Given task -> Transcribe every one of the following items word for word, keeping each line as it stands.
====== Records for processing
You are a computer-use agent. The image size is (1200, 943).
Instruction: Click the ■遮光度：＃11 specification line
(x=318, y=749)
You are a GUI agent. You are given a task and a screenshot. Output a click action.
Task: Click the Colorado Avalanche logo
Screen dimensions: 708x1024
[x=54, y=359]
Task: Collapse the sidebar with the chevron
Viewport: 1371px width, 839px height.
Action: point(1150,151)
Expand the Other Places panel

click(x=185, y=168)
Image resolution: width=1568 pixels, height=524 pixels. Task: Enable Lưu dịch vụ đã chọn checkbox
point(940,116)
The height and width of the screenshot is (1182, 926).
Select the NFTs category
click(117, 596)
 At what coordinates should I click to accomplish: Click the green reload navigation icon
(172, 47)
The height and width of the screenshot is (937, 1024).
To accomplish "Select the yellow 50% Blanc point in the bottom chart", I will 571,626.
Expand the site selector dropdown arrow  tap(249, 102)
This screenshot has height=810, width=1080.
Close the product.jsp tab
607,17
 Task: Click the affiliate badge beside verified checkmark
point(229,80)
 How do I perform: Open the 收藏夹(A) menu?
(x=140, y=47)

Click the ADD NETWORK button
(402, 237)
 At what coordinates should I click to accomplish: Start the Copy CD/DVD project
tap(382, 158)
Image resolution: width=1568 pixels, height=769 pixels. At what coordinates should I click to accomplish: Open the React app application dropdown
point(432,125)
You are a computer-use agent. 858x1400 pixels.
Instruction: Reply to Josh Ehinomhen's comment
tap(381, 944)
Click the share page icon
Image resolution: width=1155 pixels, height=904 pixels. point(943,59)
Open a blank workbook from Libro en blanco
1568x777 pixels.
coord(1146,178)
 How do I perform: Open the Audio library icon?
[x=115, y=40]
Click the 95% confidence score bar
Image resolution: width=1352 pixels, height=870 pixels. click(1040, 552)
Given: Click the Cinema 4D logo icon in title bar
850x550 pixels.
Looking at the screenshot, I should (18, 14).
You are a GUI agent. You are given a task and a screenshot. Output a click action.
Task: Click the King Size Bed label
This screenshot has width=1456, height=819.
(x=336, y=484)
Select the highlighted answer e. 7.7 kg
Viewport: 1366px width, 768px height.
============
Problem solution ->
You are a computer-use agent. The image size is (1200, 943).
Instruction: Click the ■遮光度：＃11 specification line
(x=318, y=749)
You are a GUI agent. You are given a task and a screenshot. Output a click action.
Task: Click the Colorado Avalanche logo
Screen dimensions: 708x1024
[x=54, y=359]
Task: Collapse the sidebar with the chevron
Viewport: 1371px width, 839px height.
Action: point(1150,151)
Expand the Other Places panel

click(x=185, y=168)
Image resolution: width=1568 pixels, height=524 pixels. Task: Enable Lưu dịch vụ đã chọn checkbox
point(940,116)
The height and width of the screenshot is (1182, 926).
Select the NFTs category
click(117, 596)
 At what coordinates should I click to accomplish: Click the green reload navigation icon
(172, 47)
The height and width of the screenshot is (937, 1024).
To accomplish "Select the yellow 50% Blanc point in the bottom chart", I will 571,626.
Expand the site selector dropdown arrow  tap(249, 102)
This screenshot has height=810, width=1080.
Close the product.jsp tab
607,17
 Task: Click the affiliate badge beside verified checkmark
point(229,80)
 How do I perform: Open the 收藏夹(A) menu?
(x=140, y=47)

Click the ADD NETWORK button
(402, 237)
 At what coordinates should I click to accomplish: Start the Copy CD/DVD project
tap(382, 158)
Image resolution: width=1568 pixels, height=769 pixels. At what coordinates should I click to accomplish: Open the React app application dropdown
point(432,125)
You are a computer-use agent. 858x1400 pixels.
Instruction: Reply to Josh Ehinomhen's comment
tap(381, 944)
Click the share page icon
Image resolution: width=1155 pixels, height=904 pixels. point(943,59)
Open a blank workbook from Libro en blanco
1568x777 pixels.
coord(1146,178)
 How do I perform: Open the Audio library icon?
[x=115, y=40]
Click the 95% confidence score bar
Image resolution: width=1352 pixels, height=870 pixels. click(1040, 552)
Given: Click the Cinema 4D logo icon in title bar
850x550 pixels.
Looking at the screenshot, I should (18, 14).
You are a GUI agent. You are given a task and a screenshot. Output a click action.
Task: Click the King Size Bed label
This screenshot has width=1456, height=819.
(x=336, y=484)
Select the highlighted answer e. 7.7 kg
Viewport: 1366px width, 768px height.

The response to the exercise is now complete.